The work will be led by Russia’s air safety investigation agency, with representatives from the UAE and the US, where the jet was manufactured, taking part.
“The investigators will be looking at company procedures, aircraft malfunction, human error, weather, fatigue, among many factors,” said Capt Ruben Morales, former head of flight safety operations with the International Air Transport Association.
The plane’s two black boxes, the cockpit voice and flight data recorders, were taken to Moscow for experts to examine, Russia’s emergency situations minister, Vladimir Puchkov, said.
All information must be verified before being released to the public, according to the Convention on International Civil Aviation, said Mr Morales, who is now general manager for corporate safety and security at Hong Kong Airlines.
Russian state television reported that several planes had trouble landing because of bad weather, and the FlyDubai plane crashed on its second attempt to land after circling for almost two hours.
One aircraft tried to touch down three times before diverting to another airport.
Investigations will focus on two issues – the fact that the crash occurred during landing and the weather, said Dr Ashley Nunes, an aviation analyst in Washington DC specialising in aviation safety and regulation.
“First, the crash occurred during landing, one of the most risky phases of flight.
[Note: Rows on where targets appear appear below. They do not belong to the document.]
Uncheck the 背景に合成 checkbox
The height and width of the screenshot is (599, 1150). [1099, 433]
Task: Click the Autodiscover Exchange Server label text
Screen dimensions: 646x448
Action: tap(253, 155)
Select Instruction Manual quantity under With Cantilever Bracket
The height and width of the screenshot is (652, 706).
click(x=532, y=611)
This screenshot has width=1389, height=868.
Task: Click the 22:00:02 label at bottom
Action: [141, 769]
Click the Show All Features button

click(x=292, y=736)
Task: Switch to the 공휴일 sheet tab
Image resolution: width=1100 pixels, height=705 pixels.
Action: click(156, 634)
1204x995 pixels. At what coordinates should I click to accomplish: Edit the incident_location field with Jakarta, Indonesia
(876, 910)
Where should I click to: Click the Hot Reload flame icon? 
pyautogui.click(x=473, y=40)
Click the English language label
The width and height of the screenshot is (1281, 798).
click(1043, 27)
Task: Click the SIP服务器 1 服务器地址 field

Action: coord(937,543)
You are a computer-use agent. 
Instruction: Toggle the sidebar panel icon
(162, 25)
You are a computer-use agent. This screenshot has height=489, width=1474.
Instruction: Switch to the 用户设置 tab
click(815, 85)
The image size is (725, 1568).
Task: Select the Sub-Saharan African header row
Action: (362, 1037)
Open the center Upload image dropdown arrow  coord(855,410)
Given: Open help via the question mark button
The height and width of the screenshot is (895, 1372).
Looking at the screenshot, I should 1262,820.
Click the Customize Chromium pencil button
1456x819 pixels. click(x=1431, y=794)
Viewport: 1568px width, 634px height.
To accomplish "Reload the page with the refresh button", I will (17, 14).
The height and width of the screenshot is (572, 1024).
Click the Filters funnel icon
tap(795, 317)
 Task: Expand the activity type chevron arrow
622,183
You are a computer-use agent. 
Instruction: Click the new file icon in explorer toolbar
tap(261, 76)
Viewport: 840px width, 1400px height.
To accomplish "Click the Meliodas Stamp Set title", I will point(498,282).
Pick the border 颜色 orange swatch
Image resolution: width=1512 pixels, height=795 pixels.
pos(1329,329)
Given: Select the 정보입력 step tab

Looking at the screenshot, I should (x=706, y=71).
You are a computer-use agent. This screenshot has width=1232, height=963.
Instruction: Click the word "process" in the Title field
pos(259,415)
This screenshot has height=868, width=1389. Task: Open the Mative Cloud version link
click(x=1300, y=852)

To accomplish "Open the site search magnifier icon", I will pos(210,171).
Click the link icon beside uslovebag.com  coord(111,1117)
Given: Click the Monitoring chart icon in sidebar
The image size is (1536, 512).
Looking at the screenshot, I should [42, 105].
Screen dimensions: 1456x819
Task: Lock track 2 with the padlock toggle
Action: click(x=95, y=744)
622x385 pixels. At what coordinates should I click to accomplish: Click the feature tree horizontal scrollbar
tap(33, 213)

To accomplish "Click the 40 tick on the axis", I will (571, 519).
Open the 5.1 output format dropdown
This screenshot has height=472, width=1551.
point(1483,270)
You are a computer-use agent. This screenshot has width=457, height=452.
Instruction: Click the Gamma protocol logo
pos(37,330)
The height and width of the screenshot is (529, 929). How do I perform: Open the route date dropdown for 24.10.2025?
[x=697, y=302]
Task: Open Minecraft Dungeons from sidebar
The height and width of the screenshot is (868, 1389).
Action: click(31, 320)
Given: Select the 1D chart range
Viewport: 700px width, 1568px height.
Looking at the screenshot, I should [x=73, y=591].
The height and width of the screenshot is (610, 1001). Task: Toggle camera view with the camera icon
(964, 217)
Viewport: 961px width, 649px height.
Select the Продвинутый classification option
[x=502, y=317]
Statistics show that more than 60 per cent of crashes occur during this time largely because the margin for error tolerated from pilots is smaller given the aeroplane’s proximity to the ground,” he said.
“Secondly, bad weather can have an impact on how pilots fly because it increases their workload. Airlines like FlyDubai observe the highest standards in training their pilots. That does not make any pilot immune from the effects that high workload, such as that caused by weather, can have on how well the plane is flown, particularly during a manoeuvre as critical as landing.”
Flight FZ981 crew repeatedly asked air-traffic controllers at Rostov-on-Don for wind checks and weather information, according to a review of amateur video and audio recordings by Martin Consulting, an aviation analysis company in Dubai.
The analysts said it was likely that inaccurate weather information during the second landing attempt and language problems could have led to miscommunication of weather data, complicated by the short time the crew had to recover from wind shear – the rapid change in winds experienced by the aircraft over a short, horizontal distance.
Dr Nunes said that in such situations, the pilot ultimately decides whether to attempt a landing, though airport staff must communicate the risks.
He provided the example of the “Miracle on the Hudson” in 2009.
New York air traffic controllers tried to provide alternate airports to the pilot of US Airways Flight 1549 after the aeroplane lost both engines in a bird strike, said Dr Nunes, but the pilot decided to make an emergency water landing.
“A pilot always has final authority over the safety of his aeroplane,” he said. “Airport staff can and certainly must communicate any risks that may be present, but it is the pilot who decides.”
“If the aircraft declares an emergency, air traffic controllers will do whatever they can to get the plane down as soon as possible, wherever they can.”